**Exercise instructions**
Reproduce the data below word for word, leaving the pictures out.

* Begin Provided records *

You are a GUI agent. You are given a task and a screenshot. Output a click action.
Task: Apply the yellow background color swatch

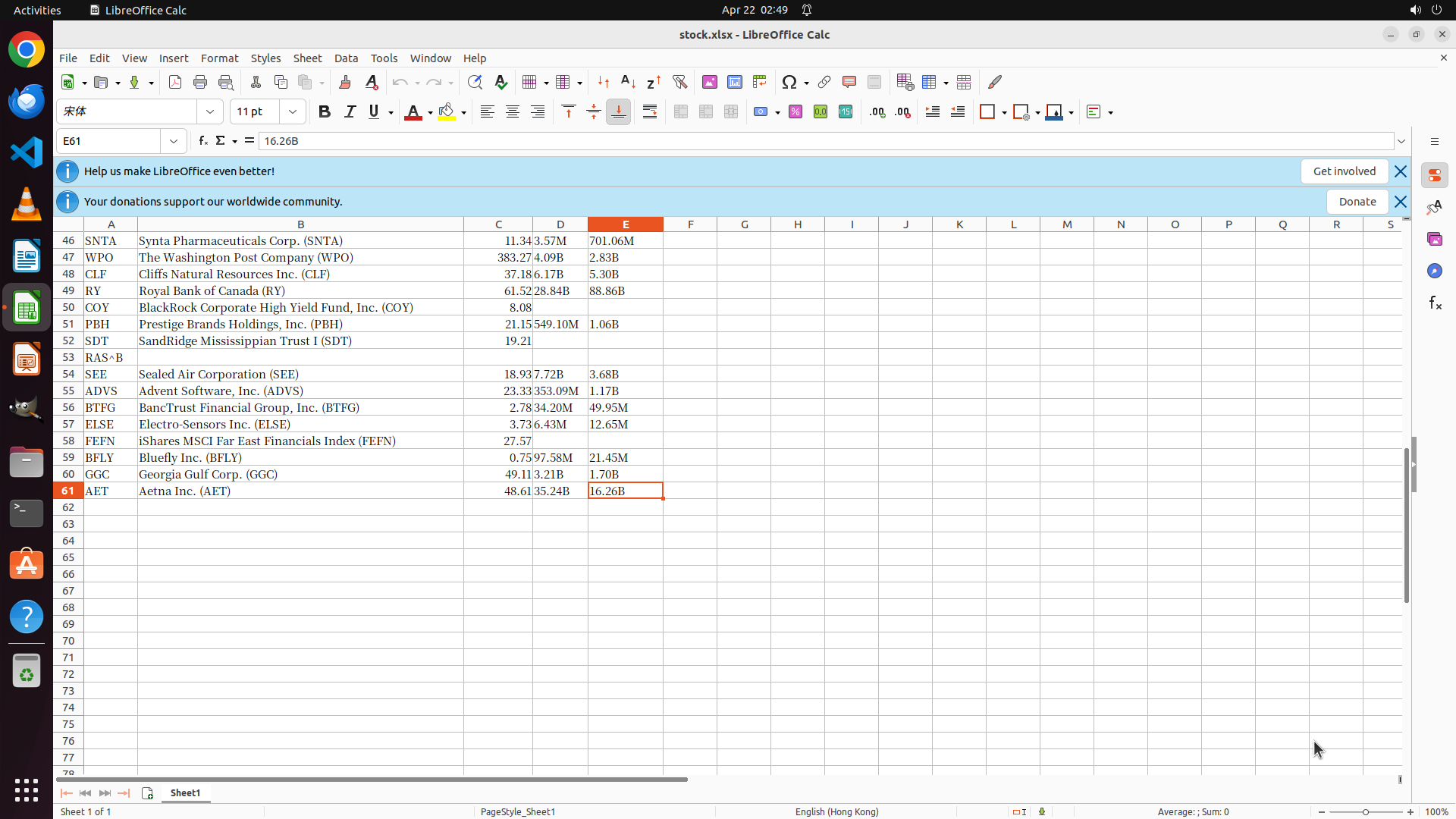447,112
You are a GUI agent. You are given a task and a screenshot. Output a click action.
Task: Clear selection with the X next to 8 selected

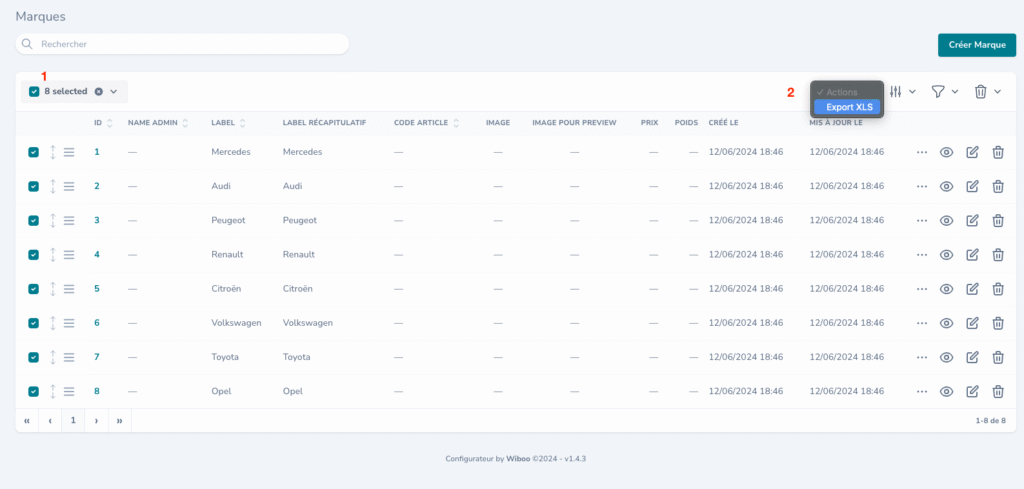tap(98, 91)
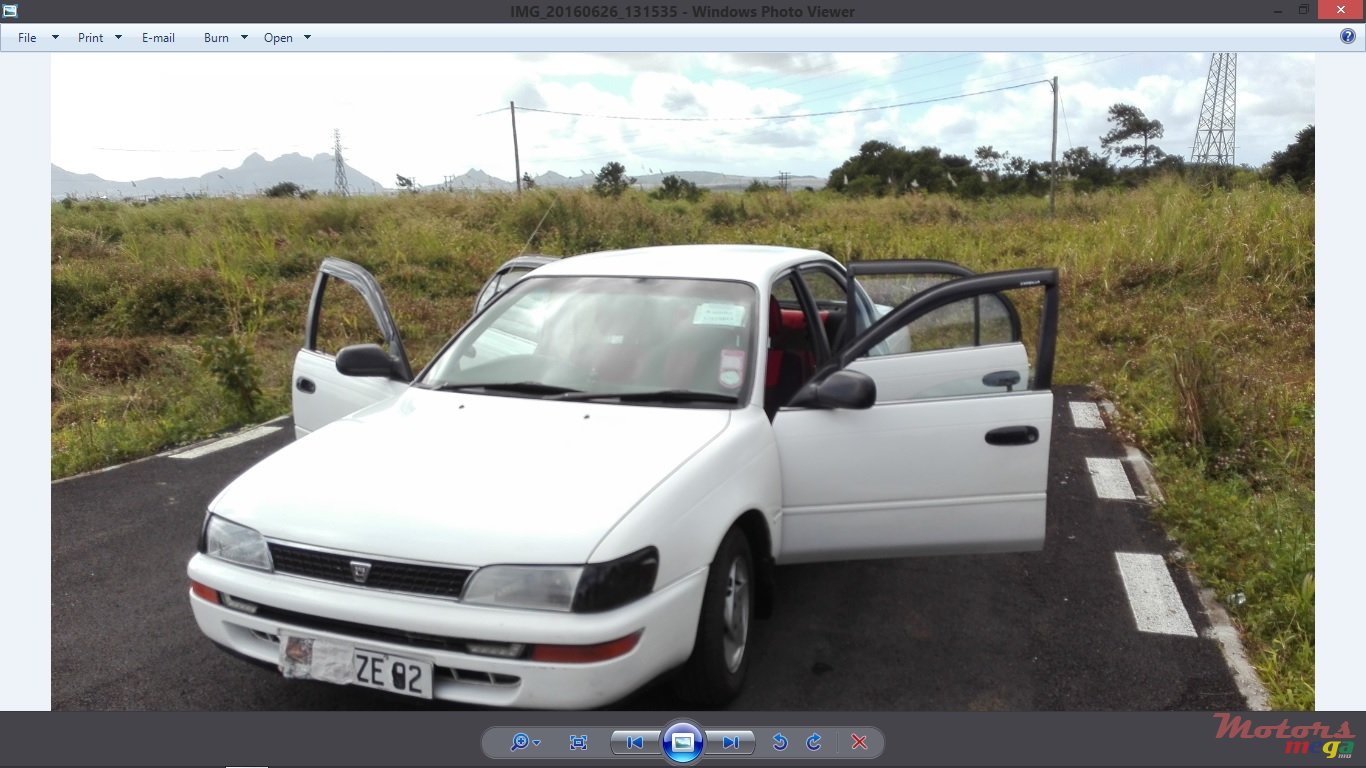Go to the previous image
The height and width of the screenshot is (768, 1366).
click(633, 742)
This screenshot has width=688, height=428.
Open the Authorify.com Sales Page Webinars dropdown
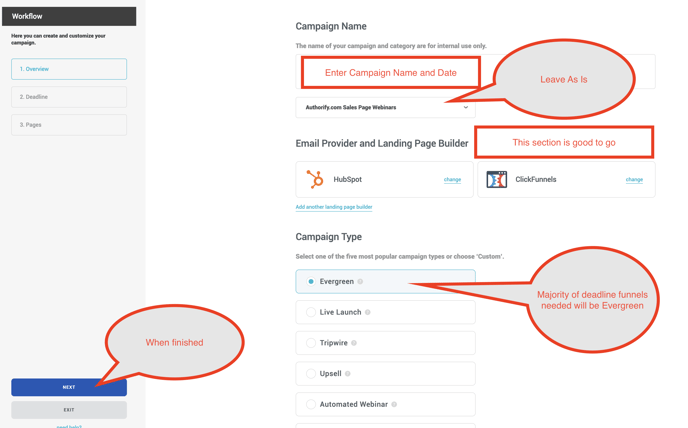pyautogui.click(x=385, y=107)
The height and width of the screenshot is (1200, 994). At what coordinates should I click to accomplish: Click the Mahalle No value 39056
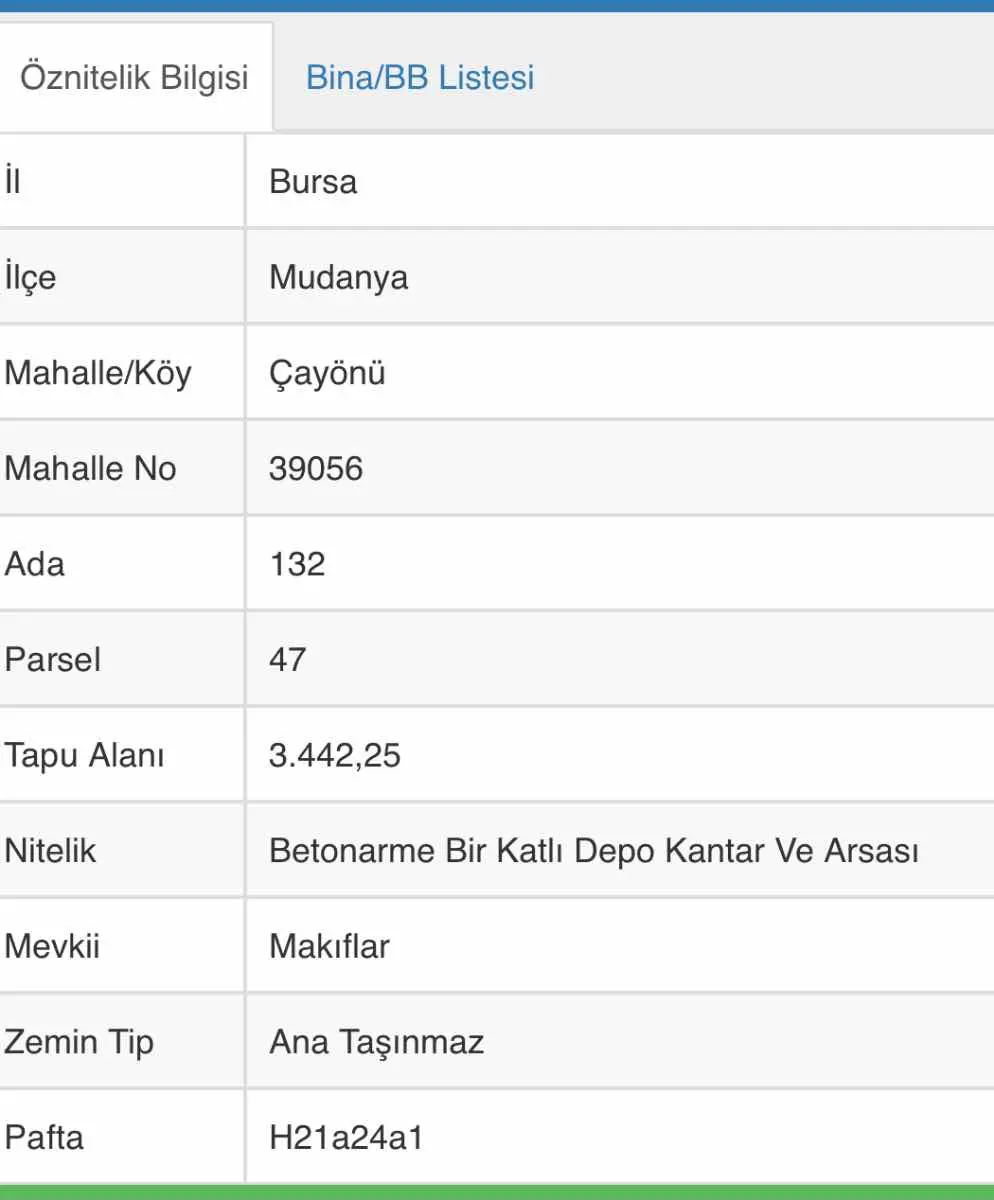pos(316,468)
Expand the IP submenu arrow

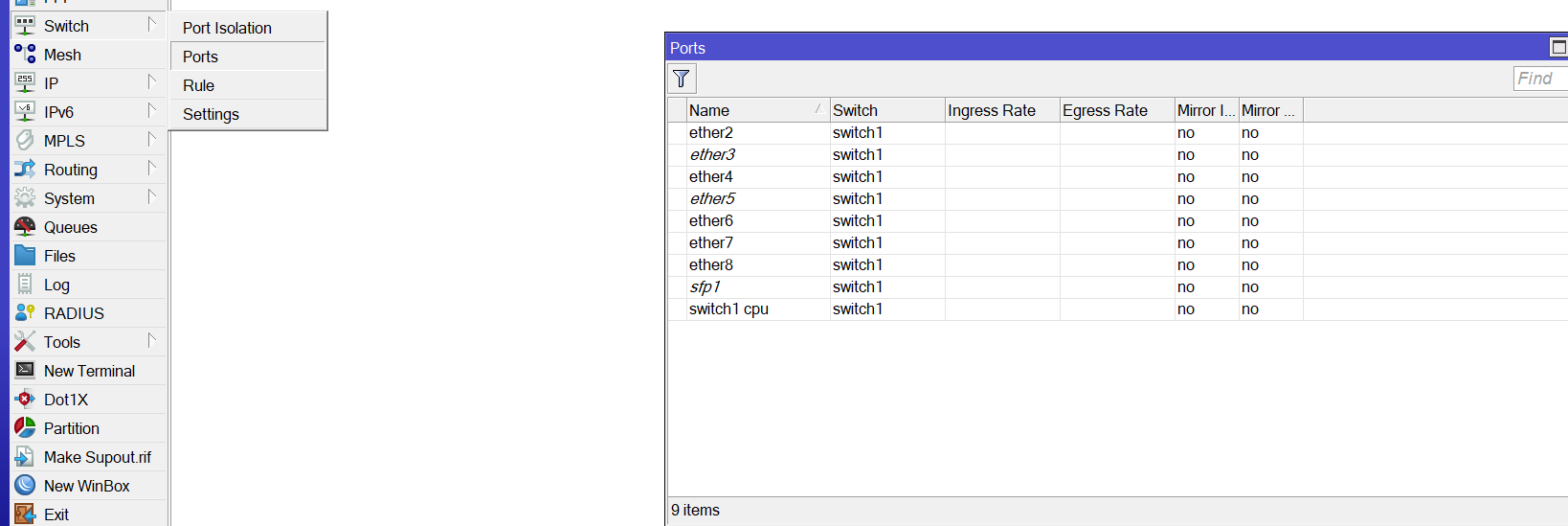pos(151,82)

* End Provided records *

**Result below**
You are a GUI agent. You are given a task and a screenshot. Output a click action.
Task: Apply the yellow background color swatch

447,112
You are a GUI agent. You are given a task and a screenshot. Output a click action.
Task: Clear selection with the X next to 8 selected

tap(98, 91)
Go to the previous image
The height and width of the screenshot is (768, 1366).
click(633, 742)
This screenshot has width=688, height=428.
Open the Authorify.com Sales Page Webinars dropdown
pyautogui.click(x=385, y=107)
The height and width of the screenshot is (1200, 994). At what coordinates should I click to accomplish: Click the Mahalle No value 39056
pos(316,468)
Expand the IP submenu arrow

pos(151,82)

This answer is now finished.